Sultan pun mengajak untuk bersamasama mengkritisi dan mendorong sistem yang melahirkan politisi berkualitas, agar Indonesia tidak hanya kaya akan politisi, tetapi juga dipimpin oleh negarawan yang benar-benar memerhatikan kesejahteraan rakyat. Hanya dengan cara ini Indonesia dapat mengatasi tantangan dan mewujudkan cita-cita bangsa yang lebih baik.
“Saya menuangkan pemikiran tersebut dalam buku saya yang berjudul Green Democracy. Buku ini adalah hasil refleksi mendalam saya, perjalanan panjang sebagai anak muda, mantan aktivis, pebisnis, birokrat, kepala daerah, hingga akhirnya menjadi pimpinan lembaga negara. Saya telah berpartisipasi dalam banyak pemilu— menang, kalah, dan menyaksikan banyak hal yang perlu dikoreksi dan diperbarui,” terang putra asli Bengkulu tersebut.
Sultan mengatakan, Green Democracy menggaris bawahi harapan dan keseimbangan dalam demokrasi. Demokrasi yang tidak seimbang akan menjadi masalah. Salah satu isu yang ia soroti adalah tingginya biaya politik.
“Jika kita tidak segera duduk bersama dan mengidentifikasi ini sebagai masalah bangsa, maka biaya demokrasi akan terus meningkat, menciptakan ketidakadilan. Siapa pun yang memiliki uang lebih banyak akan lebih mudah untuk memenangkan kontestasi, sementara sosok yang berprestasi, tapi tidak memiliki akses akan terpinggirkan,” bebernya.
Sultan memaparkan, demokrasi langsung mungkin cocok diterapkan pada masa depan ketika kualitas pendidikan dan ekonomi Indonesia merata. Namun, saat ini, Indonesia perlu mengedepankan demokrasi deliberatif yang lebih sesuai dengan Sila keempat Pancasila: “Kerakyatan yang Dipimpin oleh Hikmat Kebijaksanaan dalam Permusyawaratan/Perwakilan”. Sila ini memiliki makna bahwa pemerintahan harus dilakukan oleh rakyat, untuk rakyat, dan dari rakyat dengan cara musyawarah untuk mencapai mufakat.
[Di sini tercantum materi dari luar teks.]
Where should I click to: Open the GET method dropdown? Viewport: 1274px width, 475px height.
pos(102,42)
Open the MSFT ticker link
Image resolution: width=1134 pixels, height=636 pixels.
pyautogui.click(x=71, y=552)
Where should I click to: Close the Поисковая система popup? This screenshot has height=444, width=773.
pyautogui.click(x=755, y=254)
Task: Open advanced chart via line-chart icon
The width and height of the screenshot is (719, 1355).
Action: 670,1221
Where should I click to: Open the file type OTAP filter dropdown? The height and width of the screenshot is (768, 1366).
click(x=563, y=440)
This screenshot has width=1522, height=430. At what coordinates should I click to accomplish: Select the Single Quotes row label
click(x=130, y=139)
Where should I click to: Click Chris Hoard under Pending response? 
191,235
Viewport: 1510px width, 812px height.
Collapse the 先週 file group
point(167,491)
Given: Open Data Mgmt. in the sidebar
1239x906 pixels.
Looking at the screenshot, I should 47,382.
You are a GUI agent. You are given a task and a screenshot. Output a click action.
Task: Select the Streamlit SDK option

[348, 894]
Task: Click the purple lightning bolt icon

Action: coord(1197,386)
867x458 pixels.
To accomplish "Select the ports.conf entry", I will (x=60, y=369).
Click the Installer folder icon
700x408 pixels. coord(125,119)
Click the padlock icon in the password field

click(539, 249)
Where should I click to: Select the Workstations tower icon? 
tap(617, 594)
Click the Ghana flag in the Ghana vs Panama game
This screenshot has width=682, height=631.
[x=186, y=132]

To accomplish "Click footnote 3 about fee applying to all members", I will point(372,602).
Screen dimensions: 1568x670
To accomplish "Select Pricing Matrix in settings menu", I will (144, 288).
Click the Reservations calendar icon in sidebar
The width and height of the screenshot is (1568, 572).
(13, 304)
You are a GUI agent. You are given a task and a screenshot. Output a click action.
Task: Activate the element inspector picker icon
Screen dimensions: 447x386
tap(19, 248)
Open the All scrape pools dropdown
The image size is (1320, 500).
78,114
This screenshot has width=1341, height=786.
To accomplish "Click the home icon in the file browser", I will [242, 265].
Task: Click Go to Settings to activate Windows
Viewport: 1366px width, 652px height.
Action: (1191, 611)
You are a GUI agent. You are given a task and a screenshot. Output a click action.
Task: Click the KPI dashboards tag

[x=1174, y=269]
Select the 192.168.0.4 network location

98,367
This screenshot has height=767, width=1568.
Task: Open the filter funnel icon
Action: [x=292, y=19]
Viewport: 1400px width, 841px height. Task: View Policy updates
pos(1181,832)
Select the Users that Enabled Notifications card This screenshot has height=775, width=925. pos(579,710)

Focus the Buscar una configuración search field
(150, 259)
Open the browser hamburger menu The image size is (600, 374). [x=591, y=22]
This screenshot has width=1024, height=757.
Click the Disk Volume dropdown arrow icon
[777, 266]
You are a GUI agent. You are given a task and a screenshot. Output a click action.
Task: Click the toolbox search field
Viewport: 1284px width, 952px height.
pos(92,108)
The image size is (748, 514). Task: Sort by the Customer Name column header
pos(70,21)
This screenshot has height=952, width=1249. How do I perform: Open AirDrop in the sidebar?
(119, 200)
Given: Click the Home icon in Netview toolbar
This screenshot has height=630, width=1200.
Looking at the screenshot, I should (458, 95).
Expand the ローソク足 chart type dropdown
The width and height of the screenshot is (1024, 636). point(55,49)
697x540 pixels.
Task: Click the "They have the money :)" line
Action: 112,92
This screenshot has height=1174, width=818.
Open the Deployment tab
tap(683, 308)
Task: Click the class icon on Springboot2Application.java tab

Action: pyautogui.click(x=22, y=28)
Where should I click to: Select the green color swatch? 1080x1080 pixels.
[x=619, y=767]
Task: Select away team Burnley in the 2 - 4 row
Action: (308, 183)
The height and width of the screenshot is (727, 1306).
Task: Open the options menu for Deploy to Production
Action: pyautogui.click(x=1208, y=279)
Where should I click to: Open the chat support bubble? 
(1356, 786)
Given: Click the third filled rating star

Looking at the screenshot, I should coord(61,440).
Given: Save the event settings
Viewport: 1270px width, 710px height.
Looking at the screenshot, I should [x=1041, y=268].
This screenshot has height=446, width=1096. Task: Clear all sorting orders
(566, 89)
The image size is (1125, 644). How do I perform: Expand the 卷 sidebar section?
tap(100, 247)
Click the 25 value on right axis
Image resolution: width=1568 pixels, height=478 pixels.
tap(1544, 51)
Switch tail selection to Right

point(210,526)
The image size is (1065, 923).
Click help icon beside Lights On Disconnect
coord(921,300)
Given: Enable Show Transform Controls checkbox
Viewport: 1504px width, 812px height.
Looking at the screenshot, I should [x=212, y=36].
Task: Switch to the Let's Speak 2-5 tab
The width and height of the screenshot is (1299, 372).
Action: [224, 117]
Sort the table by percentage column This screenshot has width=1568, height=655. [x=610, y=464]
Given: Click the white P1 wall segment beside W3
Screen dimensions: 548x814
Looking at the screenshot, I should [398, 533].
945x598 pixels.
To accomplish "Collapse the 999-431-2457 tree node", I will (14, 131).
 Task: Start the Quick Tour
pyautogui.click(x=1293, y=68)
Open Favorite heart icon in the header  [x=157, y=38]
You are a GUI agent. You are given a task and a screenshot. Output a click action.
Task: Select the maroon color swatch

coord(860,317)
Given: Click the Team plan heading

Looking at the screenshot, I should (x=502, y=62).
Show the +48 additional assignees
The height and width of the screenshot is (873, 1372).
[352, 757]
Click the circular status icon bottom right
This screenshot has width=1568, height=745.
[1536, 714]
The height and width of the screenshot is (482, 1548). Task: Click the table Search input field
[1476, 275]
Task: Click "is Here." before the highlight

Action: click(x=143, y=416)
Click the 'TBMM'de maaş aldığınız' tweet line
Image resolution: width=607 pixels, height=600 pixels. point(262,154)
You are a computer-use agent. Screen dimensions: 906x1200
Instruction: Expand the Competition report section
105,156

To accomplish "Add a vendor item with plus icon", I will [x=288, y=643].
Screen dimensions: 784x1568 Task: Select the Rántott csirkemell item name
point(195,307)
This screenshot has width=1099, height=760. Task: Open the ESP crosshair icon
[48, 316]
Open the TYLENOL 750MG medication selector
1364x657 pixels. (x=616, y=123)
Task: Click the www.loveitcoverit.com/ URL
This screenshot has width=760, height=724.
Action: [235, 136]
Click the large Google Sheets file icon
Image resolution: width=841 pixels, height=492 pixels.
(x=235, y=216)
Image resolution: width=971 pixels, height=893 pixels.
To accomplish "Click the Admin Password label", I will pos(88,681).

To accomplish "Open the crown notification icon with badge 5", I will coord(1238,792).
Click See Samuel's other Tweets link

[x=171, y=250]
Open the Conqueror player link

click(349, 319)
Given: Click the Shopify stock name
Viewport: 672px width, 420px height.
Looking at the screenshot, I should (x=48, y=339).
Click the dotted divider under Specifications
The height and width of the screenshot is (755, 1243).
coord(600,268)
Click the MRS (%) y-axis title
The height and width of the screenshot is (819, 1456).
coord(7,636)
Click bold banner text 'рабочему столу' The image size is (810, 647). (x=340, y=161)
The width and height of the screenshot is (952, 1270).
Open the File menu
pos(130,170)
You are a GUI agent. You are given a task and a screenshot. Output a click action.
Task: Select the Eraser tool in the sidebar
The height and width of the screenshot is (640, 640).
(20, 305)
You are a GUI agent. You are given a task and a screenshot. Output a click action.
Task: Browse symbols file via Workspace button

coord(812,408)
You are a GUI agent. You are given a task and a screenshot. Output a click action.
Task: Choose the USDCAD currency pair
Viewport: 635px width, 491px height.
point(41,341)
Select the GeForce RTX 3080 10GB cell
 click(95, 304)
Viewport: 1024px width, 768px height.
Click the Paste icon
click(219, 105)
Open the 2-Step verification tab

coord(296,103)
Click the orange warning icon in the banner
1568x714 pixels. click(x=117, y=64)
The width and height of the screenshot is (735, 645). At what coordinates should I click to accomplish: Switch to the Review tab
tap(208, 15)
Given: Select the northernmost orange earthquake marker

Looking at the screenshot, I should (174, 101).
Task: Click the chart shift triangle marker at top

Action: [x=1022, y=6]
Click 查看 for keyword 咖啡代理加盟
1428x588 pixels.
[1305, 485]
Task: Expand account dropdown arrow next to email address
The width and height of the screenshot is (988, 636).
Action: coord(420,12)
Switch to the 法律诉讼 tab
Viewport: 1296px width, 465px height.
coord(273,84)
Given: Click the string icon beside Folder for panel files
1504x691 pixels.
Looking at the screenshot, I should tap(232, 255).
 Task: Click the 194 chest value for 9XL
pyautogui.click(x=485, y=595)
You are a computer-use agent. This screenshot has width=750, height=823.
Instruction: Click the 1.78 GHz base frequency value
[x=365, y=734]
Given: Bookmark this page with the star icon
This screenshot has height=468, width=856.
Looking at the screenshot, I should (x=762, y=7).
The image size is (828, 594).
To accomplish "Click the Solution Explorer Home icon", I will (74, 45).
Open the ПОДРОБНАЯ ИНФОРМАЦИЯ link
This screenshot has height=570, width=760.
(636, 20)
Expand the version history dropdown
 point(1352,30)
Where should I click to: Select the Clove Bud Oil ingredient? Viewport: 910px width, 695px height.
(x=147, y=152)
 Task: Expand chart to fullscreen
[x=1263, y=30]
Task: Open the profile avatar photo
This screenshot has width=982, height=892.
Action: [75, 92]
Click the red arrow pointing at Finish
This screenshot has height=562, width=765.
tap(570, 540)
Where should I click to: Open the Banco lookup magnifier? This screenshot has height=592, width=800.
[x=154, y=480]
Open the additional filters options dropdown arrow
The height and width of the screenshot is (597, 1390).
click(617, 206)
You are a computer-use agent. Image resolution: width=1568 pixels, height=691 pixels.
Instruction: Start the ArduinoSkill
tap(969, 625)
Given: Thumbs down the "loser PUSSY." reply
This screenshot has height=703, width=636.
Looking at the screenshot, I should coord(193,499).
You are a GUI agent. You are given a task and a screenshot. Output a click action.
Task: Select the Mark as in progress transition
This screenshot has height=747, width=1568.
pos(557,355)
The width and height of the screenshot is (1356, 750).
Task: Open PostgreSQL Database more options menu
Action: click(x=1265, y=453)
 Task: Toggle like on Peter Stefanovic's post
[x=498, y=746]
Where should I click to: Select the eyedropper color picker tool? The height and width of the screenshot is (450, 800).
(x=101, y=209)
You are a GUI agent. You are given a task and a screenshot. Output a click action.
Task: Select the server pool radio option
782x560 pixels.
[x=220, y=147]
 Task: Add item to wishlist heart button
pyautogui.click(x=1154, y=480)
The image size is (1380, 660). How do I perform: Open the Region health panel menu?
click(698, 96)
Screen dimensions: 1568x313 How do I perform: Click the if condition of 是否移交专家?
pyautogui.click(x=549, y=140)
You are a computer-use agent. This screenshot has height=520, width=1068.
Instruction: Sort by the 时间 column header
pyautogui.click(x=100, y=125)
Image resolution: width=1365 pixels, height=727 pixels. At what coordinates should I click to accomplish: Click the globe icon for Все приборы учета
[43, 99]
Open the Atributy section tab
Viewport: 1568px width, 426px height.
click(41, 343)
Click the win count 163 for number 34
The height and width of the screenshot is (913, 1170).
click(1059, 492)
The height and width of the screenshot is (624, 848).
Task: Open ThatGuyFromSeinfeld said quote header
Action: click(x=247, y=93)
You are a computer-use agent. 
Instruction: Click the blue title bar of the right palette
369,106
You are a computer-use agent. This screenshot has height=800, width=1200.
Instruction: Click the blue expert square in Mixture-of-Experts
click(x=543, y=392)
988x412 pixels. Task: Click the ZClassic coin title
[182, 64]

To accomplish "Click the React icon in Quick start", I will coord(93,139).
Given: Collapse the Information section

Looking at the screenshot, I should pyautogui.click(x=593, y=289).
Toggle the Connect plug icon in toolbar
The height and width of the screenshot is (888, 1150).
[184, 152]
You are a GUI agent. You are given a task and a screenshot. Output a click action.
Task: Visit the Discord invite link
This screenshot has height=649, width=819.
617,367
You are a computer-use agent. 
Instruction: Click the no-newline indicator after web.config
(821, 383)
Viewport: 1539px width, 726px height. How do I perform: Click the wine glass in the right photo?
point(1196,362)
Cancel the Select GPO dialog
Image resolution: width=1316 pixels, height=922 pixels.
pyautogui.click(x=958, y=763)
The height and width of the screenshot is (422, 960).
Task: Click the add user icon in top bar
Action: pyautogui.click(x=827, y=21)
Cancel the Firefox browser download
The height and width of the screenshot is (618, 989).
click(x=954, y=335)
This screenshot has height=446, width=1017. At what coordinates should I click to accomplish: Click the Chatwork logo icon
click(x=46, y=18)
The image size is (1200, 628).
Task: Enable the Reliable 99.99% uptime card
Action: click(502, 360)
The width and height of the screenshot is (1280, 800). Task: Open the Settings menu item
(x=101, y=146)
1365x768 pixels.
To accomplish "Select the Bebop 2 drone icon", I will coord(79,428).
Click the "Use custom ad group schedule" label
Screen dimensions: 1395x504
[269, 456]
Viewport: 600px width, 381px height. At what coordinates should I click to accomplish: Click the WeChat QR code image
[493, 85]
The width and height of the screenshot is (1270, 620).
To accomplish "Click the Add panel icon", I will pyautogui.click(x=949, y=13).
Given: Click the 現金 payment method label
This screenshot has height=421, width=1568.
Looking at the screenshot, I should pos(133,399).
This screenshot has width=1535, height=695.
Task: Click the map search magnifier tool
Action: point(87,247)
"Kita beruntung memiliki pemimpin seperti Pak Prabowo Subianto dan Pak Joko Widodo yang mampu mengelola demokrasi dengan baik. Namun, kita harus tetap waspada dan evaluasi sistem kita agar demokrasi kita tidak hanya menjadi ajang bagi politisi, tetapi juga menghasilkan negarawan yang benar-benar peduli pada masyarakat,” pungkasnya.
Buy the Future
Tak kalah penting, Sultan juga menyoroti, pentingnya meningkatkan kualitas sumber daya manusia menjelang Indonesia Emas 2045. “Dengan populasi Indonesia sebesar 280 juta jiwa, kita patut bangga, tetapi kualitas harus ditingkatkan,” tegasnya. Kunci untuk bersaing di masa depan, kata Sultan, adalah mencetak generasi unggul yang dapat mengelola sumber daya alam Indonesia dengan bijaksana.
“Jika kita berhasil menyiapkan generasi ini, saya yakin Indonesia akan menjadi negara maju dalam waktu yang lebih singkat dari yang kita kira. Jadi harus buy the future, mari kita membeli masa depan dengan mempersiapkannya dari sekarang. Hasilnya memang bukan untuk hari ini atau esok, tapi akan kita rasakan pada masa-masa yang akan datang, mungkin 5, 10, atau 20 tahun lagi,” tutup Founder Indonesian Democracy and Education (IDE) tersebut.